**Текст страницы**
________________________

Maker (Design+Product)👁
Frontend👁👁👁💬✅ (в IDE)👁
Editor (UX-writer)👁👁✏️ textEditable props💬👁
Viewer👁👁👁👁 опц.
BackendOUT of MVP (парковка)

I.1.1 GitHub permission mapping

admin/maintainwritetriagereadnone
MakerMakerMakerViewerno access

I.1.2 Permission enforcement

  • UI-level: disabled controls с tooltip
  • Workflow (CRDT): Liveblocks server-side mutation validation, path-allowlist:
    • Maker: any path
    • Editor: только screens.*.instances.*.props.[id].value где spec.props[id].textEditable=true
    • Viewer: reject
  • MD-edit (REST): server checks role + path
  • Audit log: rejected mutations с user_id, intent, timestamp
  • Тонкие роли — через .arno/config.json ссылки на GitHub Teams

I.2 Data model

I.2.1 Postgres

user                   { id, provider_user_id, prefs, is_admin }
project                { id, name, owner_id, visibility, state, current_size_bytes }
                       // state: 'pending_setup' | 'active' | 'archived'
connected_repo         { project_id, provider, url, paths, sync_mode, last_synced_sha,
                         bundle_hosting, config_path, last_visibility_check, last_visibility_status }
project_member         { project_id, user_id, role, source }
project_share_link     { id, project_id, scope, token, ... }
component_md_raw       { project_id, file_path, raw_md_text, frontmatter_id, content_sha,
                         current_version, updated_by, updated_at }
component_md_versions  { id, project_id, file_path, version, content, content_sha,
                         parent_version, saved_by, saved_at, session_id, label }
                       // AFTER INSERT trigger purges versions OFFSET 20
project_id_conflicts   { project_id, conflict_id_value, files[], detected_at, resolution_lock_holder }
webhook_job_queue      { id, project_id, branch, commit_sha, parent_sha, retries, next_attempt_at, status }
onboarding_session     { id, user_id, attempt_id, project_draft_id, current_step,
                         completed_steps, last_error, persisted_state }
audit_log              { id, user_id, action, target, intent, timestamp }
deleted_users          { user_id_hash, deleted_at }
// Auth.js Drizzle adapter tables:
accounts, sessions, verificationTokens

// Cloudflare KV - cached state:
pushed_by_us              // SET, TTL 5min, webhook dedup
viewer_snapshot           // viewer:project:{id} TTL 60s
bundle_proxy_cache        // bundle:{sha} TTL 1h
project_snapshot          // project_snapshot:{id} TTL 5min
gh_installation_token     // gh_token:{installation_id} TTL 58min
gh_bucket                 // rate limiter state per installation
id_conflict_lock          // id_conflict:{repo_id}:{conflict_id_value} NX EX 300
push_lock                 // push_lock:{project_id}:{branch} NX EX 60 (mutex)
revoked                   // revoked:{jti} JWT revocation, TTL = remaining token expiry
device_code               // device_code:{code} CLI device flow, TTL 10min
device_polls              // rate limit device flow polls

I.2.2 Liveblocks (три канала)

________________________

**Список записей**
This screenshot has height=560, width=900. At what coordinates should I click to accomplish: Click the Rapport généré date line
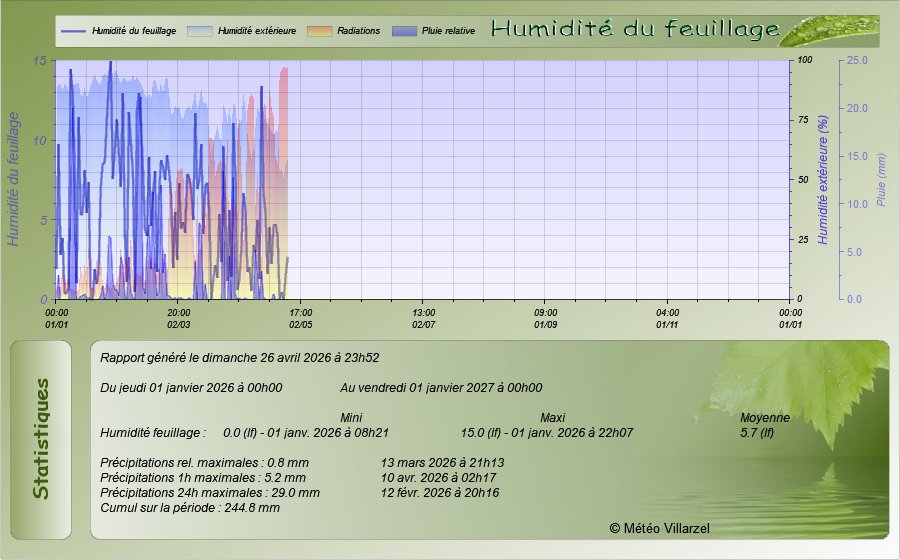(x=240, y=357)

________________________

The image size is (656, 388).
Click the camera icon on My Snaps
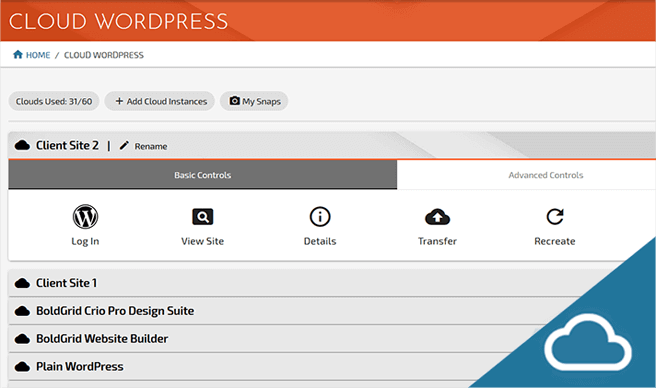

________________________

**Задания**
**A.** Определите, согласуются ли с текстом о правах доступа и модели данных следующие утверждения: (i) роль Editor может изменять любой путь; (ii) токен установки GitHub хранится в кэше 58 минут; (iii) блокировка push_lock снимается через 300 секунд. На каждое ответьте «да» или «нет» и приведите решающие слова текста в точной цитате.
**B.** Продолжите текст о правах доступа и модели данных после его последней строки, раскрыв раздел «I.2.2 Liveblocks (три канала)».
Записи для этой работы не понадобятся.

**Ответы по заданиям**
**A.**
(i) Нет: «Editor: только screens.*.instances.*.props.[id].value где spec.props[id].textEditable=true».
(ii) Да: «gh_token:{installation_id} TTL 58min».
(iii) Нет: «push_lock:{project_id}:{branch} NX EX 60 (mutex)».

**B.**
Storage (CRDT, persistent — workflow):

project (Y.Doc) {
  screens: Y.Map<screenId, Screen>
  edges:   Y.Array<Edge>
}
Screen { id, name, presentation, root: ComponentInstance }   // структура — парковка
Edge   { id, from: {screenId, instanceId, eventId}, to: {screenId}, action: 'navigate' }

Awareness: presence, current screen, cursors (ephemeral).

Broadcast:

  • md_saved { componentId, newVersion, contentSha, content?, by, timestamp } — content inline if <10KB
  • drift_detected { componentId, mismatches, status }
  • external_change { path, by }
  • subscription_changed { user_id }
  • workflow_updated { regions }

Dual rooms: project:${id} (workflow + presence) + repo:${id} (cross-project fan-out).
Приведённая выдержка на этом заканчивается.